AIM OF THE TASK -> Pick out every line in the entries below that contains the word "icon", and copy each of those lines in full.

RECORD LIST ->
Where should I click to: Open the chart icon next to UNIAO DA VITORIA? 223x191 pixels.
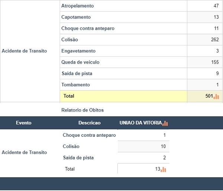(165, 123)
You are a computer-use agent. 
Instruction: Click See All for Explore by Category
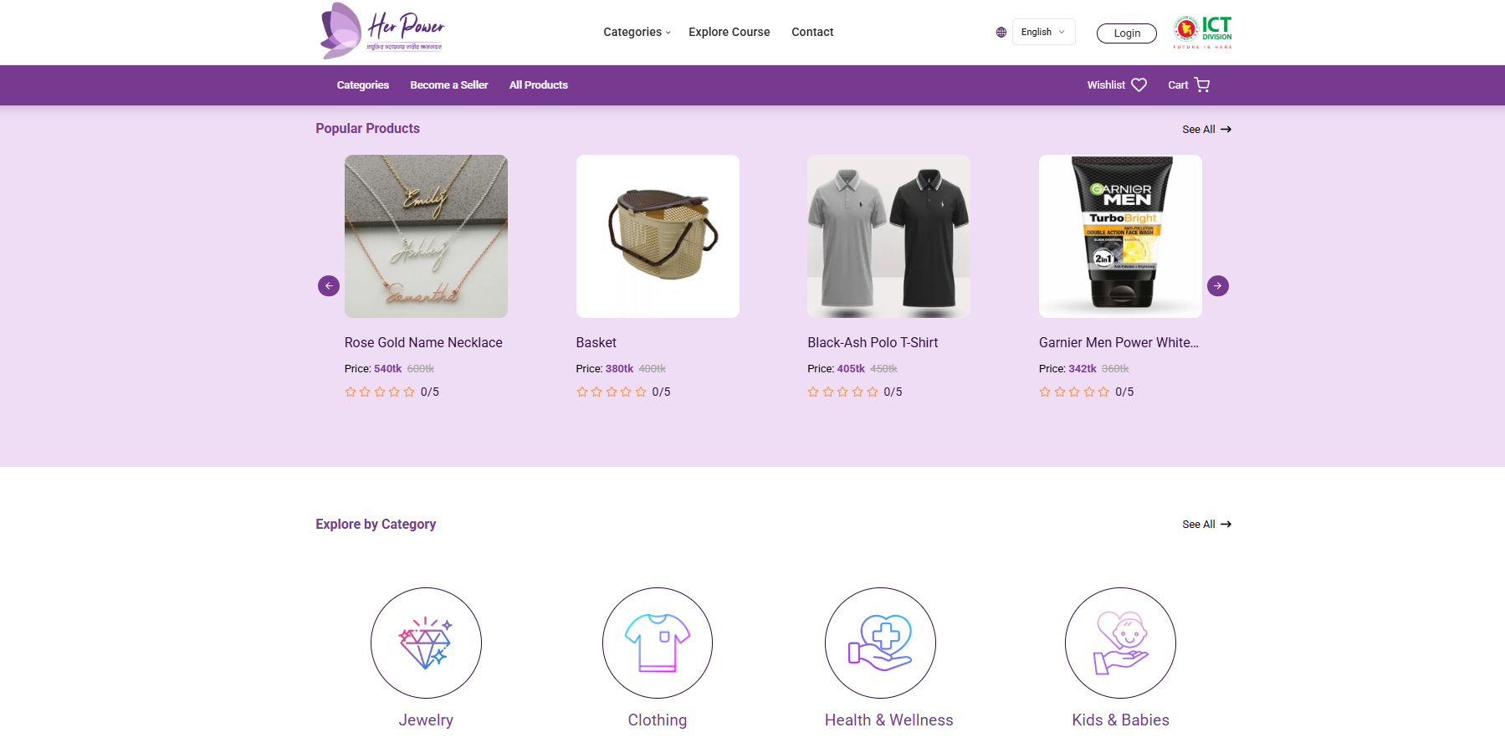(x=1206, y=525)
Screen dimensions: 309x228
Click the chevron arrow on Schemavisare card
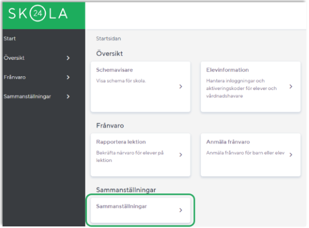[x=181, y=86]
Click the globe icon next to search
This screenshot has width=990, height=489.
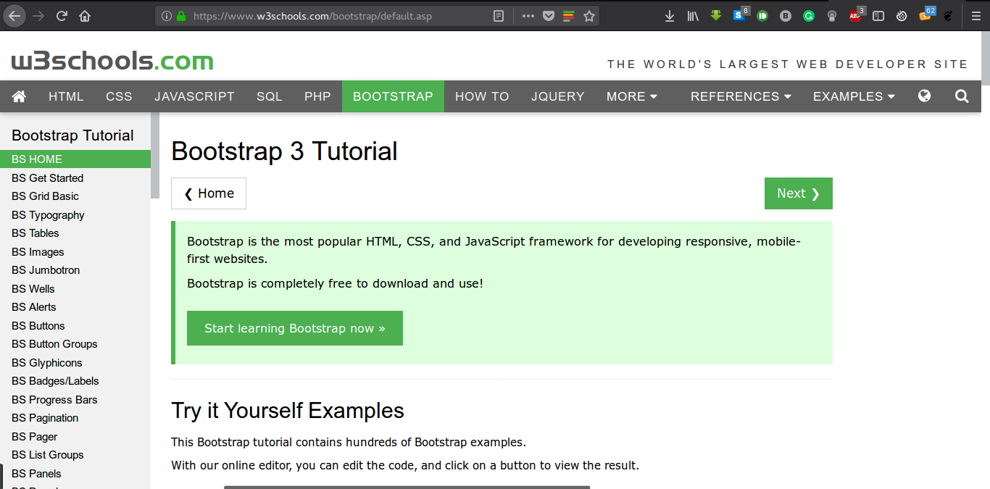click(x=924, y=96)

RESPONSE TO THIS TASK ->
Where should I click to: Open the chart icon next to UNIAO DA VITORIA? 223x191 pixels.
Click the globe icon next to search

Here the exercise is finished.